The research team, led by Yale University paleontologist and developmental biologist Bhart-Anjan S. Bhullar and Harvard University developmental biologist Arhat Abzhanov, used the fossil record as a guide. The scientists said they transformed chicken embryos into specimens with a snout and palate somewhat like that of small dinosaurs such as Velociraptor and Archaeopteryx.
The goal “was to understand the molecular underpinnings of an important evolutionary transition,” said Bhullar, lead author of the study, published online May 12 in the journal Evolution. “Little work has been done on what exactly a beak is, anatomically, and how it got that way.”

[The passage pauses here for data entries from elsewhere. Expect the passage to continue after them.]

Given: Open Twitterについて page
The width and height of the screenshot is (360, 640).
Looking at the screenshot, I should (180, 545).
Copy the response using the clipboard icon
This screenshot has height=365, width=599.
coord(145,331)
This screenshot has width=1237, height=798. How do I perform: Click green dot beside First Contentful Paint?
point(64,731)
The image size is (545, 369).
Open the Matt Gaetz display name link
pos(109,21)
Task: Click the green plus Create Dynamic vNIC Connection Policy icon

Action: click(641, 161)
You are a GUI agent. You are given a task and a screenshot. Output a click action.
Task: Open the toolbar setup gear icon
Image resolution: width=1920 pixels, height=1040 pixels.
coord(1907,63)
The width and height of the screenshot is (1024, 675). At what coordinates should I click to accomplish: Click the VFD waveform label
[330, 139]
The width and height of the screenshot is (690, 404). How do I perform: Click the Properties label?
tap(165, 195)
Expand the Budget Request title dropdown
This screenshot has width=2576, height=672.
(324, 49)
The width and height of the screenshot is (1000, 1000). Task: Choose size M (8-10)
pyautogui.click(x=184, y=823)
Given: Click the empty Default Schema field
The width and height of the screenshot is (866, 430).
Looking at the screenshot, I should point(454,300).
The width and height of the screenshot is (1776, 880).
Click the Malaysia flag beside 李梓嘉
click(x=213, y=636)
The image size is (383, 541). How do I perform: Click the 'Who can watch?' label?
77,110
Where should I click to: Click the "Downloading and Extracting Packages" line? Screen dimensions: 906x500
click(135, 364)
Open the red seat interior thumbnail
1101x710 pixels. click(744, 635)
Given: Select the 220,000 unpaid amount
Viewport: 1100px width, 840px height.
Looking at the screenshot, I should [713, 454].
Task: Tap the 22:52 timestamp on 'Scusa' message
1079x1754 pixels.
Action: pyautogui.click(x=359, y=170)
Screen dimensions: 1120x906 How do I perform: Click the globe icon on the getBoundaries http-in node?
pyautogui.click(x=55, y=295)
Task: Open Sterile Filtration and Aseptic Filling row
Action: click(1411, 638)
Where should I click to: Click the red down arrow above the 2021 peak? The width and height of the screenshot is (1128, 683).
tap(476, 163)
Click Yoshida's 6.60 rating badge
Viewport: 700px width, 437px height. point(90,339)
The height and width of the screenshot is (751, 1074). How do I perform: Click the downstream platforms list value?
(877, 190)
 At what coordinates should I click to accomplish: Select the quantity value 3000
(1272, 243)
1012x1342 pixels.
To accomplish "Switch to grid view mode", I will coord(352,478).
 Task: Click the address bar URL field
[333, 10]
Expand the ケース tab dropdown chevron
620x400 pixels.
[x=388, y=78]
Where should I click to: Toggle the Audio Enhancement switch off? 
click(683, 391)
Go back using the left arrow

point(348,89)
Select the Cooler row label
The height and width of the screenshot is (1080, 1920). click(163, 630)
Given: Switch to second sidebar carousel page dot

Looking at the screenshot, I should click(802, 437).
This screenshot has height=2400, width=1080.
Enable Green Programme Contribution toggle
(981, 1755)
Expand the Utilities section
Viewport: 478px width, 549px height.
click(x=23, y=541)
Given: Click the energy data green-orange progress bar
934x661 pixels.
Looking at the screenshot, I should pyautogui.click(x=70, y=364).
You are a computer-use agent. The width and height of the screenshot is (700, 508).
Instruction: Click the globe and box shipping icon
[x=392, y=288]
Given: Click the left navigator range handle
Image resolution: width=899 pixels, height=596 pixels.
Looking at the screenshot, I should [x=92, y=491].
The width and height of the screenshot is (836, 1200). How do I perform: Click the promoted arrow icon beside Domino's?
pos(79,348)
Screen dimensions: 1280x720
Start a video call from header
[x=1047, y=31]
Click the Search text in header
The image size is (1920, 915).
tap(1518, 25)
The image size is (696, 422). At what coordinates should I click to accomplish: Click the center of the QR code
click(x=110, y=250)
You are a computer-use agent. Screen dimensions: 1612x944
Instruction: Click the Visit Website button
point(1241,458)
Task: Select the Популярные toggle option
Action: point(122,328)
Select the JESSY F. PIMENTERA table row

The scientists first analyzed the anatomy of related fossils and living animals to outline how the transition might have occurred. Next, they searched for possible shifts in gene activity, or gene “expression,” correlating with the transition. Finally they used chemicals known as small-molecule inhibitors to block the activity of presumed beak-specific genes.
This not only caused the beak to revert to an ancestral state—it had a similar effect on a bone at the roof of the mouth called the palatine bone, they said. This shows that “a single, simple developmental mechanism can have wide-ranging and unexpected effects,” Bhullar said.
The work took Bhullar from the alligator nests at Rockefeller Wildlife Refuge in southern Louisiana to an emu farm in Massachusetts. He extracted DNA from various species in order to clone fragments of genetic material to look for specific gene expression.
The research has several implications, Bhullar said. For example, if one molecular mechanism caused the transformation, there should be a corresponding change in the fossil record. The record bears that out so far, he argued. For example, an ancient relative of modern birds known as Hesperonis has both the modernized palatine bone and the modernized beak. The latter is visible in the so-called premaxillae—bones at the tip of the upper jaw, which in birds are enlarged and fused to form the beak.